What you give back should be exactly the lines from the one with "Instruction: Close the black download banner" through the end of the data, without the pictures.

________________

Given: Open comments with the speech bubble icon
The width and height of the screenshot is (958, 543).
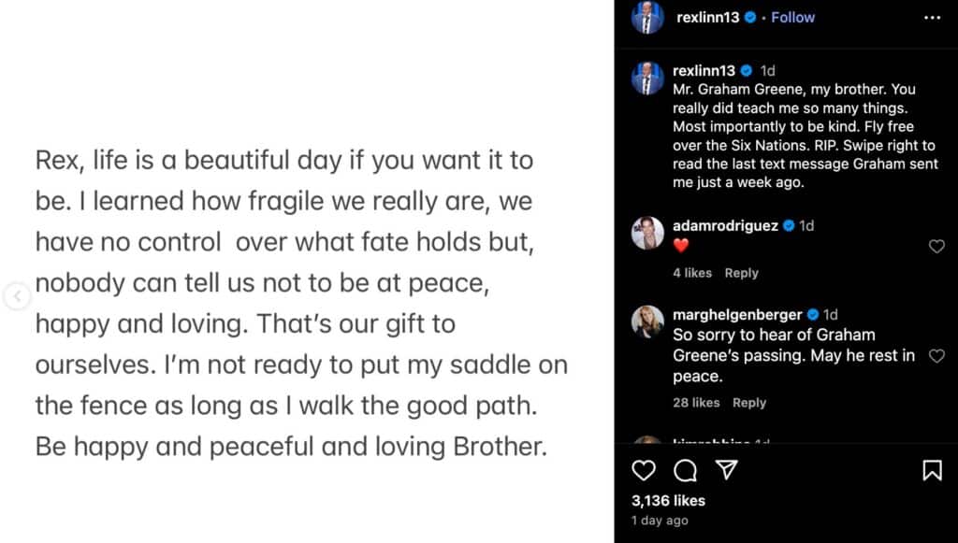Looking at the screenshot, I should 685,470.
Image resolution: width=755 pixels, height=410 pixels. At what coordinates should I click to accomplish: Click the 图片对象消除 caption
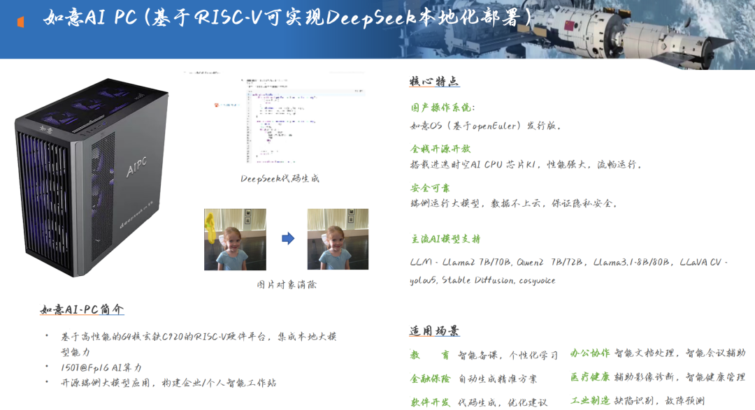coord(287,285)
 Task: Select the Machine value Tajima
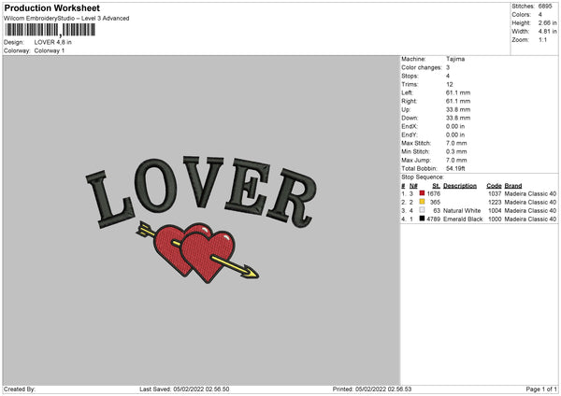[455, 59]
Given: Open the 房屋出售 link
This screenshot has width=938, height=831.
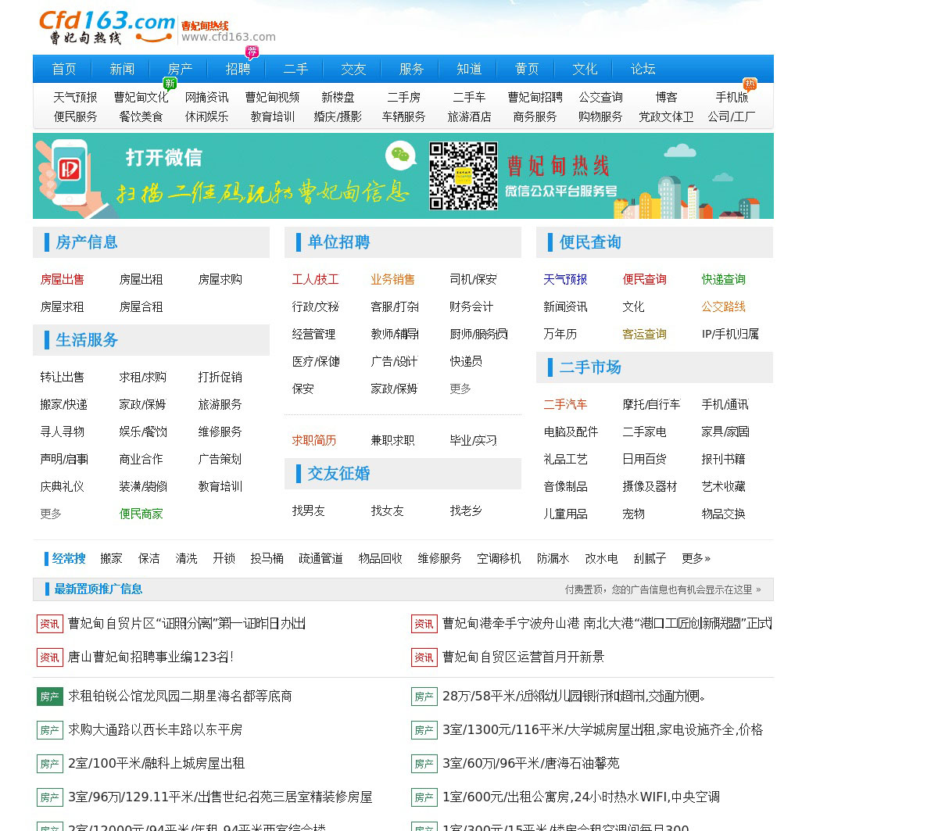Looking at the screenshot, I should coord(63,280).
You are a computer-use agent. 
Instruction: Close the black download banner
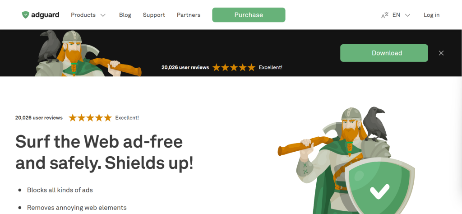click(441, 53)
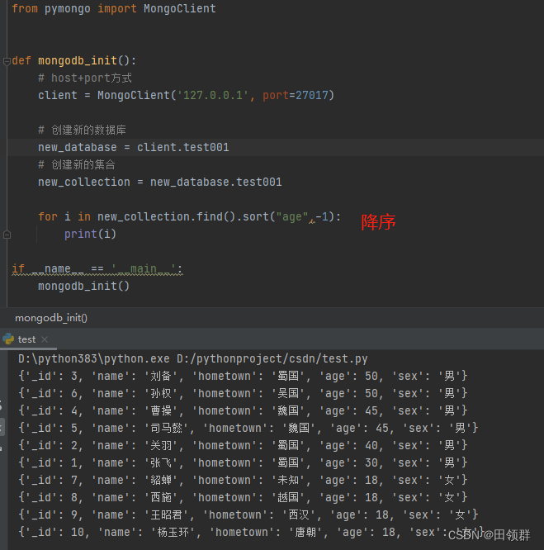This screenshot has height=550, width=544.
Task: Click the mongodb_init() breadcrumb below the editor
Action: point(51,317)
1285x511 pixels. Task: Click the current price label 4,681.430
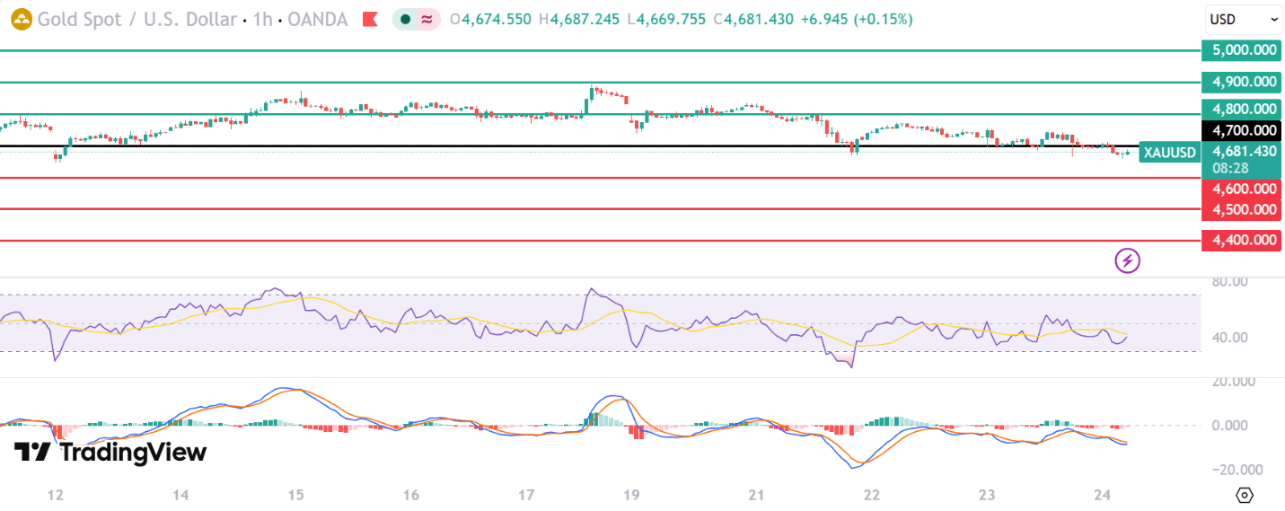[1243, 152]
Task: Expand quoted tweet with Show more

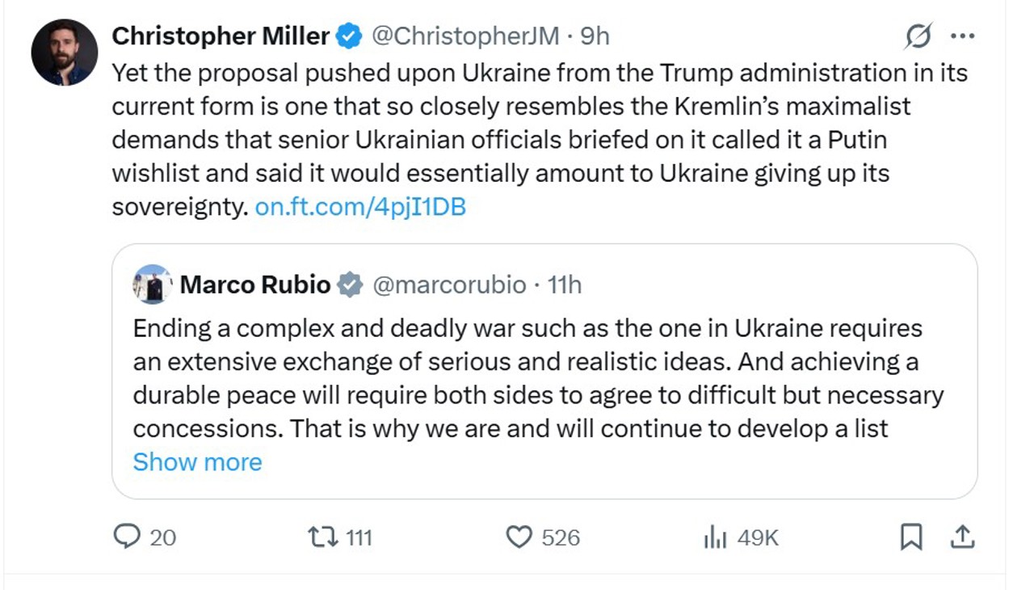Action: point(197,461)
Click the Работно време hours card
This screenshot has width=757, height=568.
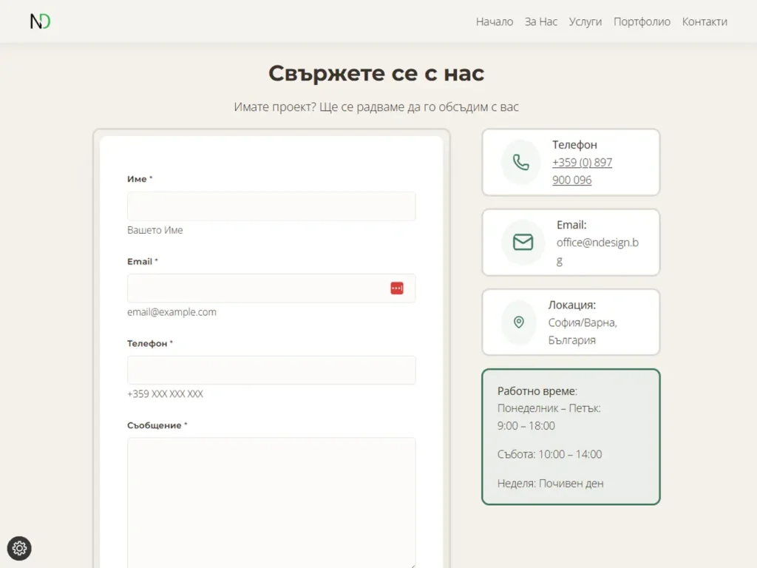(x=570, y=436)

________________

#### [RESPONSE AREA]
Instruction: Close the black download banner
click(441, 53)
This screenshot has height=550, width=544.
Task: Click the mongodb_init() breadcrumb below the editor
Action: point(51,317)
1285x511 pixels. Task: Click the current price label 4,681.430
[1243, 152]
Task: Expand quoted tweet with Show more

Action: point(197,461)
Click the Работно време hours card
This screenshot has width=757, height=568.
(x=570, y=436)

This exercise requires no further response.